June ETF launches: 214 new funds, led by Corgi
A record 214 ETFs launched in June, led by Corgi’s 95 offerings. New funds included leveraged SpaceX single-stock products, AI memory and data-center ETFs, and an autism impact ETF.
A record 214 exchange-traded funds listed in June, with fintech firm Corgi Funds responsible for 95 of the launches. Corgi set a single-day record by listing 35 ETFs and rolled out a mix of 2x daily leveraged funds and structured buffer ETFs that use options to limit losses over defined periods.
The SpaceX initial public offering generated large price swings that prompted multiple firms to introduce products tied to the company. Kurv launched the Kurv SpaceX Enhanced Income ETF (XSHP), which seeks monthly income through equity and derivative positions linked to SpaceX. Direxion listed the Direxion Daily SpaceX Bull 2X ETF (LOFF), aimed at delivering twice the daily return of SpaceX for short-term traders.
Investor demand for artificial intelligence exposure produced several funds focused on memory semiconductors and data-center supply chains.
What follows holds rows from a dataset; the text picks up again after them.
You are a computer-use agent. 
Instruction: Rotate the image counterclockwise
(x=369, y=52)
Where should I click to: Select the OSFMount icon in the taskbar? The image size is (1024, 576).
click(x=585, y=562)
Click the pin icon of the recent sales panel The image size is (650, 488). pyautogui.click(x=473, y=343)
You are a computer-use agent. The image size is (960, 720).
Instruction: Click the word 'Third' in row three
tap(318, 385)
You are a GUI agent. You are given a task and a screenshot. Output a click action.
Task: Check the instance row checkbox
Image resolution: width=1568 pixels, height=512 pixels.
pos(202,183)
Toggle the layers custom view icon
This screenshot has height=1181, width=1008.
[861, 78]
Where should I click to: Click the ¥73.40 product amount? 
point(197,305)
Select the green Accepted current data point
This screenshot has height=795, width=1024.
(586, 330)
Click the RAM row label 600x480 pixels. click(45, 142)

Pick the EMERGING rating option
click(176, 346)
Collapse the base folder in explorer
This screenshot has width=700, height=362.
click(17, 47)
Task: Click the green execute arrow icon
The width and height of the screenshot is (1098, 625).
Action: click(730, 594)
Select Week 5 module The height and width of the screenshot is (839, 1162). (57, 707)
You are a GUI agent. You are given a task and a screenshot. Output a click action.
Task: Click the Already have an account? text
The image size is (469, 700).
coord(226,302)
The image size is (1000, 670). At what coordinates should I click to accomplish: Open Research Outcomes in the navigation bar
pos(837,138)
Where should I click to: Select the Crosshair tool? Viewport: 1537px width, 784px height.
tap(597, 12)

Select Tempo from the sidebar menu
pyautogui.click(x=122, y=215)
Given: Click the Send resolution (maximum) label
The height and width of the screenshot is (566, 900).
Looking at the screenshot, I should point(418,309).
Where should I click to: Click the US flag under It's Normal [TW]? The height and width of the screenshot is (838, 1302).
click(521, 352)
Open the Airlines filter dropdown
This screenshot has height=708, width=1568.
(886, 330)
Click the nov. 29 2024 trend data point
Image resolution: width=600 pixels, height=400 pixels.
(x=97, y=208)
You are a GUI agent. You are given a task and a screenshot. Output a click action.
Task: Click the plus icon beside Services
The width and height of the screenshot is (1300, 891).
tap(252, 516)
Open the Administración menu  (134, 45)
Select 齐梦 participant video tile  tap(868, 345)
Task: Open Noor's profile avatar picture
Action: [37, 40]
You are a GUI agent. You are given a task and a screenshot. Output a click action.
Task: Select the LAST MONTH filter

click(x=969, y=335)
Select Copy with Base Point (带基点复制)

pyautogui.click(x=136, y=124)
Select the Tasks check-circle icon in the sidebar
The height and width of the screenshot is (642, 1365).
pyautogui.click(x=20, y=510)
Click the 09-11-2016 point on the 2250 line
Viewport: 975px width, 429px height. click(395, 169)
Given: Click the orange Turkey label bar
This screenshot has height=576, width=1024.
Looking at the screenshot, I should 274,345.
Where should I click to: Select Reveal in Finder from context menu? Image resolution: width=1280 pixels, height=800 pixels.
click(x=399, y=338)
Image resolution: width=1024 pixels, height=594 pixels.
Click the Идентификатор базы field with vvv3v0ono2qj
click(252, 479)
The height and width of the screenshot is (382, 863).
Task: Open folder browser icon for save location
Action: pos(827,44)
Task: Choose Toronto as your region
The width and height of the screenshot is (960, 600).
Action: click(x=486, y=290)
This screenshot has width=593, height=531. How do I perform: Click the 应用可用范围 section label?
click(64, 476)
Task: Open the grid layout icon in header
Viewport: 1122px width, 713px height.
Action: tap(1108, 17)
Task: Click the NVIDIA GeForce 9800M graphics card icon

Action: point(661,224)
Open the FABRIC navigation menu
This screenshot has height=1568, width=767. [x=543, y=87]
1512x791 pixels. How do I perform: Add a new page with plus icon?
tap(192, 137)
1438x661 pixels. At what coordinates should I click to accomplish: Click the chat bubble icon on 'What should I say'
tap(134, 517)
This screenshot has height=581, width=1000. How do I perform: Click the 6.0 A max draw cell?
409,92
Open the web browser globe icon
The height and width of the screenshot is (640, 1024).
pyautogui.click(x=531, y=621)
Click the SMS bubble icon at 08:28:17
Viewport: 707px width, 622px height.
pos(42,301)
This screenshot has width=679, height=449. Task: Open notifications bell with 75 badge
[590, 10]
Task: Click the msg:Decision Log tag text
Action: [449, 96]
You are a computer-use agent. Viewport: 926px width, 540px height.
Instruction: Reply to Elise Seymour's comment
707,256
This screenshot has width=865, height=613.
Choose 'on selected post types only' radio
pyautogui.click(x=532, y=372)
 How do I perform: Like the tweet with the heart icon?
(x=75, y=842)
The Roundhill Memory ETF (DRAM) recorded inflows of $18.3 billion and reported cumulative returns of 152% from its April launch through June. DRAM requires component companies to generate at least 50% of revenue from memory semiconductor development and manufacturing, a minimum market capitalization of $10 billion and an average daily trading volume of $5 million. Roundhill followed DRAM with the Roundhill T-REX Long DRAM Daily Target ETF (RAM), which seeks twice the daily performance of the DRAM portfolio.
Tuttle Capital introduced the Tuttle Capital Concentrated Memory Stack ETF (HBMX), which targets pure-play memory stack companies and applies a lower memory-revenue threshold of 25% without minimum market-cap or trading-volume requirements. VanEck launched the VanEck Data Center Supply Chain ETF (RACK), which tracks an index that requires companies to derive at least half their revenues from data-center supply chain activities.
Defiance Investments launched the Defiance Autism Impact ETF (ASD), which tracks the VettaFi Autism Impact Index (VASDX). The index includes biotech, education and technology companies linked to autism care and services. Defiance noted that the idea drew on the founders personal experience: their son has profound autism. The firm cited an autism prevalence of about one in 31 children, an estimated lifetime cost near $3 million per individual and a national cost estimate of about $461 billion. Defiance will donate 100% of ASD’s net profits to autism-focused nonprofits for the fund’s first two years and at least 50% annually thereafter. VettaFi serves as the index provider and receives a licensing fee; VettaFi is not the issuer or sponsor of ASD.
The June rollouts included leveraged strategies, income-oriented products, buffer ETFs that offer defined downside protection and a named impact fund tied to autism care and services. Sponsors cited specific investor demand and recent market events as the drivers for many of the new listings.